Eine Radtour auf einer 98 Kilometer langen Sanddüne? Einer Sanddüne im hohen Norden Europas? Und links und rechts nichts als das Meer? Ja, das gibt es wirklich: An der Westküste Litauens, auf der Kurischen Nehrung.

Die Spitze der 52 Meter hohe Parnidis-Düne ist der höchste Punkt im Sandareal der Kurischen Nehrung (Foto: Christine Amrhein)
Kurische Nehrung, Parnidis-Düne bei Nida

Wer sich in der kurzen Saison zwischen Juni und September dazu durchringt, statt nach Süden in den kühlen Norden zu reisen, wird nicht enttäuscht. Im Gegenteil: Die vermeintlich flache, gleichförmige Landschaft des Baltikums hat einige Überraschungen zu bieten.

Das beginnt schon bei der Ankunft in der Hafenstadt Klaipeda, der drittgrößten Stadt Litauens. Ähnlich wie die Orte in der Umgebung hat Klaipeda auch einen deutschen Namen: Memel. Bis zum Ende des ersten Weltkriegs bildete die Stadt die östliche Außengrenze des Deutschen Reichs. Und hinter einem riesigen Industriehafen mit Ladekränen und haushohen Containerschiffen versteckt sich tatsächlich eine typisch deutsche Altstadt –in der die Zeit vor 100 Jahren stehen geblieben zu sein scheint. Beim Bummel durch die engen Kopfsteinpflasterstraßen trifft man auf schmucke Fachwerkhäuser, hohe, fensterlose Lagerhäuser, eine Apotheke namens „Schwarzer Adler“ oder die Statue des deutschen Dichters Simon Dach.

Los geht’s: Durch eine weltweit einmalige Landschaft

Direkt im Zentrum kann man sich bei der freundlichen Touristeninformation gleich ein Radl ausleihen. Und los geht‘s zu einem ein- oder zweitägigen Ausflug auf die Kurische Nehrung, nur einen Katzensprung von Klaipeda entfernt.

Dieser schmale Landstreifen im baltischen Meer ist auf der Welt einzigartig: Er erstreckt sich über 98 Kilometer vom Festland Litauens bis zur russischen Region Kaliningrad. Dabei ist das schmale Gebilde an seiner breitesten Stelle gerade mal vier Kilometer, an seiner schmalsten nur 400 Meter breit – und es besteht ausschließlich aus Sand. Sand, der sich an manchen Stellen zu hohen Dünen auftürmt. Andernorts wächst dichter Pinien-, Birken-, und Erlenwald, in dem Elche, Rehe und Wildschweine umherstreifen.
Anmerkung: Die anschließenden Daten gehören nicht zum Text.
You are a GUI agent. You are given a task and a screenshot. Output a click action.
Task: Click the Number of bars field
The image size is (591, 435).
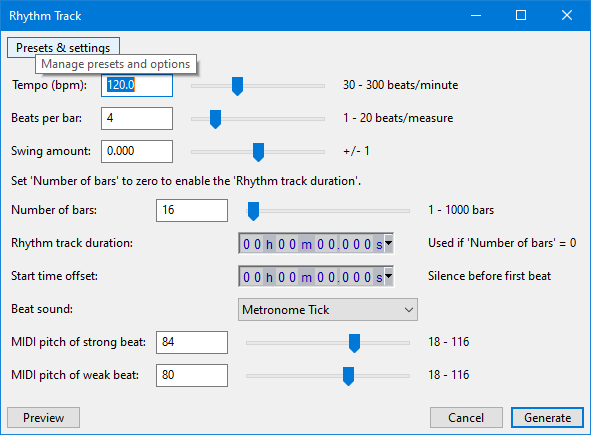(x=192, y=210)
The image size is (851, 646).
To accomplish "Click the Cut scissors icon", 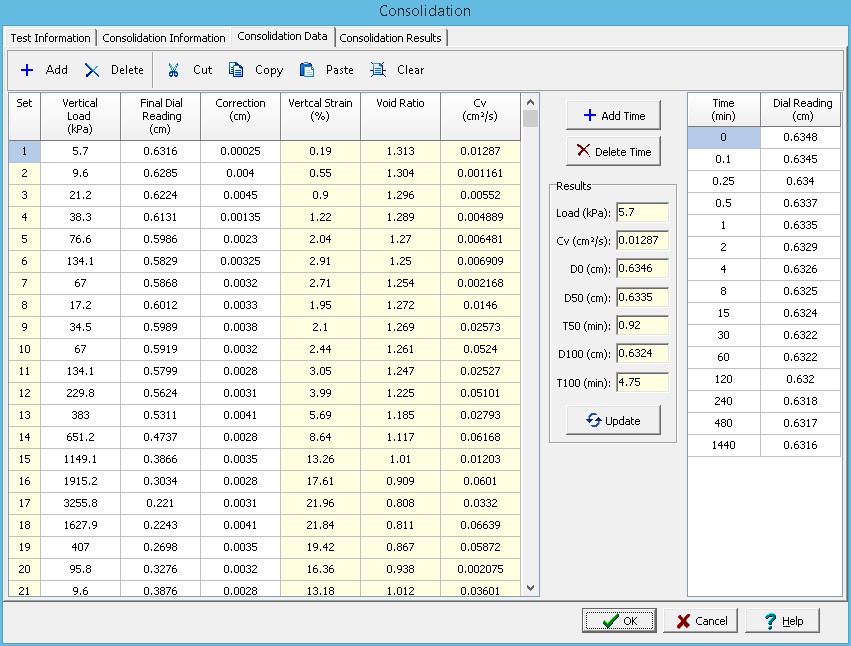I will (x=173, y=70).
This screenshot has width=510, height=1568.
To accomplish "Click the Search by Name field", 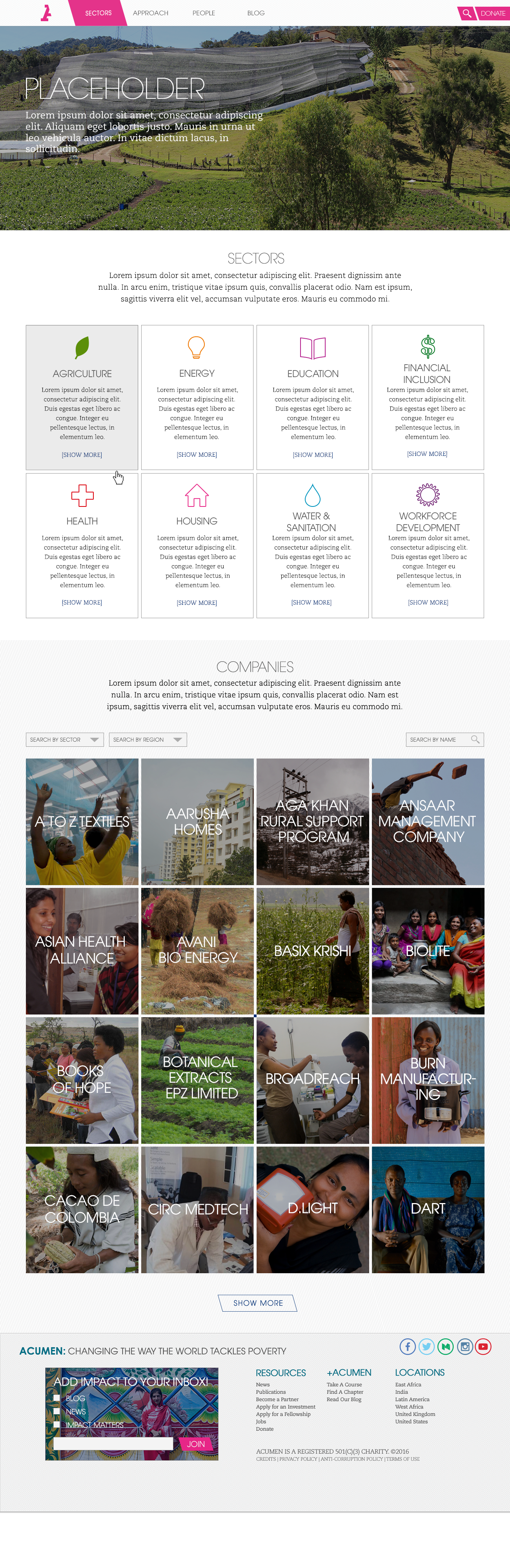I will (x=445, y=740).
Idyllisches Radeln: Auf dem Weg von Juodkrante nach Nida (Foto: Christine Amrhein)
Pinienwald in der Kurische Nehrung bei Juodkante

Die Tour beginnt mit einem Sprung auf die Passagierfähre, die am alten Hafen von Klaipeda startet. Alle halbe Stunde tuckert sie durch die schmale Meerenge vom Festland bis zum Nordende der Nehrung. Von hier sind es 52 Kilometer bis zur litauisch-russischen Grenze – dem Ende des Weges für alle, die kein russisches Visum besitzen.

Die ersten 20 Kilometer bis zum Dorf Juodkrante sind eher eine Pflichtübung: Hier geht es größtenteils schnurgerade durch dichten, schattigen Pinienwald. Wer sich dieses erste, etwas eintönige Stück des Weges sparen will, kann auch den Bus nehmen – und sich erst in Juodkrante ein Fahrrad leihen.

Alte Wetterfahnen – und ein geheimnisvoller Hexenhügel

Juodkrante hieß früher Schwarzort und liegt idyllisch und verschlafen an einer langgezogenen Bucht. Auf einem breiten, wenig befahrenen Radweg geht es gemütlich am Ufer entlang – vorbei an Steinskulpturen und rötlich-braunen Holzhäusern. In den Vorgärten fallen bunt bemalte „Schiffchen“ ins Auge, die an langen Stangen befestigt sind: Wetterfahnen aus Holz oder Metall, die im 19. Jahrhundert an den Masten der Boote befestigt wurden. Sie zeigten an, wie weit ein Schiffer schon herumgekommen war. Ein Elch, ein Segelschiff oder blau-weiß-rote Häuser: Alles Symbole für die Orte, in denen das Schiff bereits angelegt hatte.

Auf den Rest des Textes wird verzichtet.